I headed out into the fog, it was really foggy, it was also pretty cold. I don’t know my way around St Gallen so decided to simply head out of town on a road that we had taken the tram up the day before, at least I wouldn’t get lost – my theory being that I could simply follow the tramtracks back into town. The road pretty quickly began to head uphill, “excellent” I thought, this is going to make the most of the few miles I can fit in. I don’t know whether it was because I had gone out particularly early, or maybe it was a public holiday, or simply that people were staying indoors because the weather was pretty rubbish but the streets seemed almost deserted. That, combined with the fog, the lack of glasses and the general sense of not knowing where I was all combined to make this a fairly surreal experience.

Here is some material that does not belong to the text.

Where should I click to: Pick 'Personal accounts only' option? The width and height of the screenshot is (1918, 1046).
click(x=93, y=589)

I chugged uphill, it was incredibly tiring and I was getting worried that I wasn’t in quite as good shape as I probably should have been…I mean…it was really difficult. It wasn’t even a particularly steep hill, it was just quite long. And I was beginning to get cold. I had assumed my usual running outfit of a vest and shorts which is fine for 90% of the time…I stupidly never make concessions for that other 10% and suffer accordingly (usually with the cold).

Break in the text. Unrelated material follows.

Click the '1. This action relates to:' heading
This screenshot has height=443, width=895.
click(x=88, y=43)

The further I ran up the hill, the thicker the fog seemed to get. I had the sense that I was running into a cloud, at least this was what I imagined running into a cloud would probably feel like, I couldn’t see anything, I was wet and cold and – thanks to the hill – knackered.

I began the mental cycle of berating myself into continuing for just a bit longer, I thought at least the return leg would be all downhill but I was feeling thoroughly demoralised, and tired…did I mention I was feeling tired?

Anyway, you may now be thinking, why is this person telling me about an unenjoyable run he went on 3 years ago, in the fog, in Switzerland? Which is a perfectly valid question. I am telling you because of what happened when I got to the top of the hill.

Just when I decided I had had enough of being cold and wet and tired and not being able to see anything the road started to curve to the right, I thought I’d just see what was around the corner and then I’d turn around and go back to my friend’s apartment and go to eat Rösti or fondue or something else suitably Swiss. As I turned the corner the road kicked up very slightly and I finally reached the top of the hill, the yellowish glow that had been getting slightly stronger for the last 15 minutes finally turned into actual sunlight and the fog all seemed to melt away. I was no longer cold. I stopped for a breather, because that’s what the top of hills are designed for, and turned around to see if I could see where I’d come from, I hoped that the hill looked something close to as impressive to run up as it had felt whilst I was doing it.

The view…was incredible. I had run through a cloud, or at least I was now stood overlooking what seemed to be clouds, they stretched thick and white and impenetrable for as far as I could see – punctured by the odd hilltop – and the sun shone in a completely clear, blue sky, in the distance I think I could make out the edge of the lake. I felt a sense of elation beyond anything I can put down in words, perhaps it was because I was tired, perhaps it was because I was cold, perhaps it was simply because I hadn’t seen anything apart from a white haze for the past half an hour and had been running, seemingly on my own, up a never-ending hill. Instead of turning around and going back down the hill I ran on, to the next town, in the warm sunlight above the clouds, or fog, or whatever it was, I felt like laughing out loud, I had a huge smile on my face, I ran and I ran and I ran until I was too tired to run any more.

I can’t really remember a single one of the other runs I did in preparation for that marathon, I don’t even remember the actual marathon all that clearly. But what I do remember, with a clarity that surprises me even now (I don’t have a particularly accurate memory), is that run in St Gallen, up the hill, into the clouds.